The Institute on Tax and Economic Policystudied 258 consistently profitable Fortune 500 companies and found that their effective tax rate was 21.2%. In at least one year, 100 paid paid no tax at all. From 2008 until 2015, 30 companies paid an effective rate of 6.9%, and eight paid almost nothing. Those in specific industries (retailing) fared significantly worse than others (utilities), while some companies (McDonald’s) paid vastly more than their rivals. It’s fair to say that the corporate tax code is a mess.

The studies suggest that the tax rate is not tied to job creation. While researchers at the Institute for Policy Studies didn’t study the fate of tax savings on a dollar-for-dollar basis, “we realized that that these companies had huge sums of money that were going into stock buybacks,” says Sarah Anderson, director of the Global Economy Project at the institute and the report’s author.

The massive TAX CUTS/REFORM that I have submitted is moving along in the process very well, actually ahead of schedule. Big benefits to all!

— Donald J. Trump (@realDonaldTrump) May 29, 2017

She and her colleagues calculated, based on publicly disclosed data, that the 10 companies that cut the most jobs each spent $45bn over the last nine years to repurchase their stock. That reduces the number of shares outstanding, increasing the earnings per share calculation and thus the value of each individual share. Theoretically, the stock market should recognize this by sending the stock price higher. Clearly, the beneficiaries were shareholders, rather than employees or potential employees.

The report’s authors also discovered that companies with lower-than-average tax rates rewarded their CEOs with higher than average paychecks and raises. The average CEO of these 92 firms saw his or her pay rise 18% between 2008 and 2016, while that of those in all companies in the Standard & Poor’s 500 Index climbed 13%. (The average employee, meanwhile, got a 4% wage hike between 2008 and 2016.) The better they did at cutting jobs, the higher the CEO’s earning power, the Institute for Policy Studies calculated. The 48 CEOs who eliminated the most jobs earned an average of $14.9m, 14% more than the average CEO.

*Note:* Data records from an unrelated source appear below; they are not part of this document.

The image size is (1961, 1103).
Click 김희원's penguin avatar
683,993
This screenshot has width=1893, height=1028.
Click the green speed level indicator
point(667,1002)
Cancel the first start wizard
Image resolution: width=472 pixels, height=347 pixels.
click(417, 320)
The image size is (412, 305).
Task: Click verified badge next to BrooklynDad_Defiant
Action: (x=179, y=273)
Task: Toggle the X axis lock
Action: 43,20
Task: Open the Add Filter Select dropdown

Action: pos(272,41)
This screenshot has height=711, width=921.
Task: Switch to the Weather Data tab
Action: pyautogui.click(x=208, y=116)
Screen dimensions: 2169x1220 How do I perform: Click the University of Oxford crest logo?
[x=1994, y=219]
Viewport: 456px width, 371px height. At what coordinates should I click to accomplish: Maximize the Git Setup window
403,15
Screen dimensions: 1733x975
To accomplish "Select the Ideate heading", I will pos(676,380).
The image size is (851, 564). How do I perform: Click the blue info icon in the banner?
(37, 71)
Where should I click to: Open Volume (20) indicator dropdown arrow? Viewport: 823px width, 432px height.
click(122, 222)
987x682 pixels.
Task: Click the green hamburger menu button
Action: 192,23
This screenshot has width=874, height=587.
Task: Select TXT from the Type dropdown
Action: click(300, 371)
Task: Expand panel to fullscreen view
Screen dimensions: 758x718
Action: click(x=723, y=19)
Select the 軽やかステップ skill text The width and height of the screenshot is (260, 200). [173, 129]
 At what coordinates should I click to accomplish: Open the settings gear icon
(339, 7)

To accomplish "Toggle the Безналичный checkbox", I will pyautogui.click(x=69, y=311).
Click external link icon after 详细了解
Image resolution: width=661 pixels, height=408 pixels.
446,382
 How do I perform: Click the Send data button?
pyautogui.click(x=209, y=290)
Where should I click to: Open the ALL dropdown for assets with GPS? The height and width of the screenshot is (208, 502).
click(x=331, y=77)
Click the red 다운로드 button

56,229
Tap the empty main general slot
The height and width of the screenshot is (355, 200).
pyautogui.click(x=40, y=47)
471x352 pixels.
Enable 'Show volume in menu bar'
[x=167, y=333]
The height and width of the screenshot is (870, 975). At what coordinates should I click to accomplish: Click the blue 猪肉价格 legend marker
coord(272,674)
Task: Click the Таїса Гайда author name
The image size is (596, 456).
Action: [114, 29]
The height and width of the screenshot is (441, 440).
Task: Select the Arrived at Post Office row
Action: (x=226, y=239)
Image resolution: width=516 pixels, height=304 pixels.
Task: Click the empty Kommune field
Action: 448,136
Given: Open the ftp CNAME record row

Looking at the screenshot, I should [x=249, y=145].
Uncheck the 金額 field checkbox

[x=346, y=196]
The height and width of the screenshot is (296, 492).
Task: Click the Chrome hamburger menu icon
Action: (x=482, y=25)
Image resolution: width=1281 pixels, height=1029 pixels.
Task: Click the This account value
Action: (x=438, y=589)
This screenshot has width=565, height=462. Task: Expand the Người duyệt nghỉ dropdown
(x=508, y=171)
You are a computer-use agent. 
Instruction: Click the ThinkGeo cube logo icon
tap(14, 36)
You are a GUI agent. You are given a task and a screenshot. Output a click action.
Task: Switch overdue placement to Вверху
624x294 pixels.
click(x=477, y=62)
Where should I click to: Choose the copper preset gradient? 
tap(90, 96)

Boeing is the beneficiary of one of the biggest tax breaks ever seen in the country’s history, a deal it struck with the state of Washington after threatening to build its new plant outside the state. Meanwhile, its average federal tax rate over the last 10 years has been only 3.2%, and it paid only 23% – by its own calculation – last year.

Shortly after the deal with the state – which failed to insist on employment guarantees – was brokered, Boeing began to announce massive job cuts, arguing it needs to rely more on automation in order to compete with Airbus. More than 15% of its Washington workforce has been laid off since the big state tax deal was announced in 2013.

  • This article was amended on 31 August 2017. A previous version and headline correctly cited the findings of a report from April; however the new report, from the Institute on Tax and Economic Policy, focused on the tax cut’s likely effects on job creation, not the national debt.